La candidate russe joue sa deuxième chance à l'Eurovision © BELGA

Empêchée de participer au concours de chanson de l'Eurovision organisé l'an dernier en Ukraine, en raison d'un différend entre Kiev et Moscou, la candidate russe Ioulia Samoïlova pourra enfin vivre son rêve cette semaine à Lisbonne.

"Je suis là où je voulais être. Participer à ce concours, c'est un rêve devenu réalité", déclare à l'AFP la jeune femme de 28 ans, qui se déplace en fauteuil roulant depuis son enfance en raison d'une maladie neuro-musculaire.

Il y a un an, la chanteuse avait été interdite d'entrée sur le territoire ukrainien pour avoir donné un concert en Crimée après l'annexion de cette péninsule par la Russie.

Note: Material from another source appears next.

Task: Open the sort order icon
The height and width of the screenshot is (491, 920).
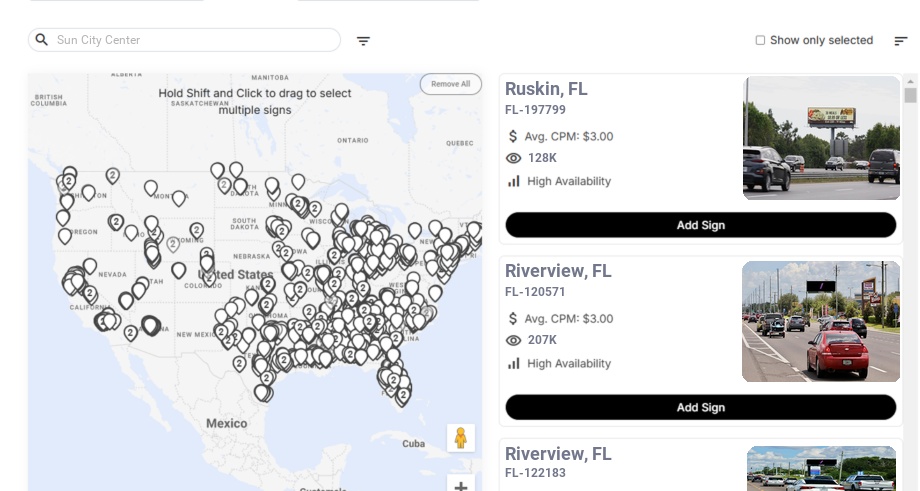Action: tap(901, 41)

"Bien sûr, j'ai été très énervée quand j'ai appris que je ne pourrai pas participer. Mais quand j'ai su que je pourrai participer l'année suivante, je me suis dit que la vie continuait", se souvient Ioulia Samoïlova.

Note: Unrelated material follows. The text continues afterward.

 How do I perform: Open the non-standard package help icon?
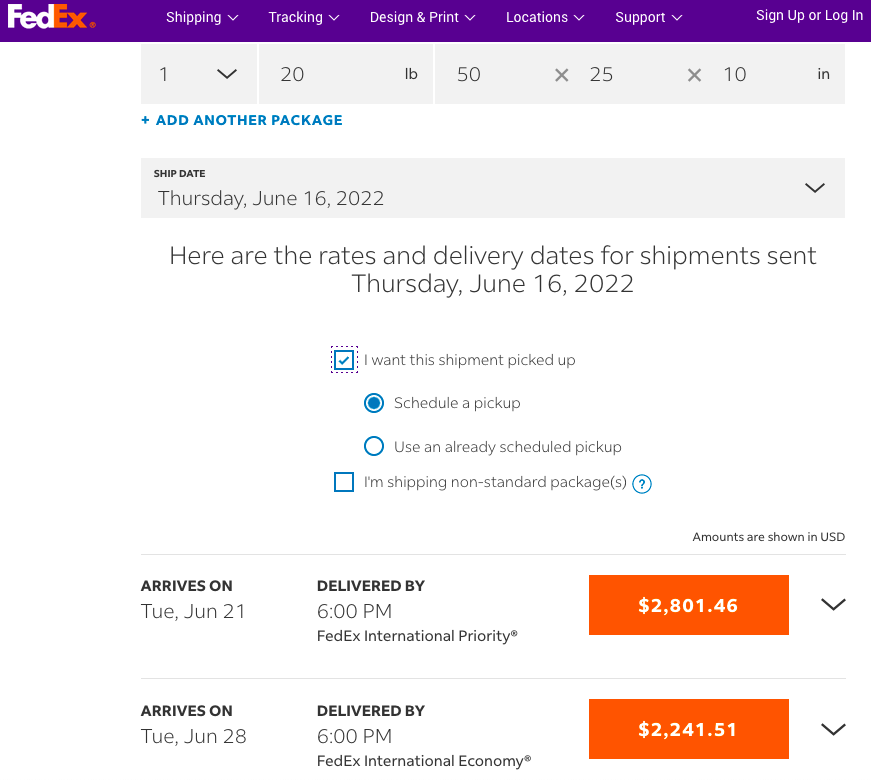point(642,484)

L'affaire avait pourtant marqué l'édition 2017 de l'Eurovision, puisque Moscou avait exprimé sa colère en retirant sa candidature et en décidant de ne pas retransmettre le programme.

Pour l'épilogue de ce feuilleton, la chanteuse a dû présenter une chanson différente de celle de 2017 et interprétera à Lisbonne une composition intitulée "I won't break" (Je ne craquerai pas).

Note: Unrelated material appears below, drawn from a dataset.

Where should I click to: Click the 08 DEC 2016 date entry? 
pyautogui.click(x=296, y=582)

"Ce ne n'est pas uniquement une chanson sur moi", fait valoir la chanteuse, en précisant que son message s'adresse à tous ceux qui se sentiraient "tristes ou déprimés".

"Quand on se sent en confiance et qu'on est convaincu que tout va bien se passer, alors on est capable de supporter tout le reste", détaille la jeune femme au sourire timide et aux longs cheveux blonds tombant sous une casquette, les joues parsemées de paillettes.

Loin d'être considérée parmi les favoris de cette 63e édition du concours de l'Eurovision, Ioulia Samoïlova prendra part jeudi à la seconde demi-finale et "serait déjà très heureuse d'aller en finale" samedi, admet M. Samsonov, le président du fan club russe.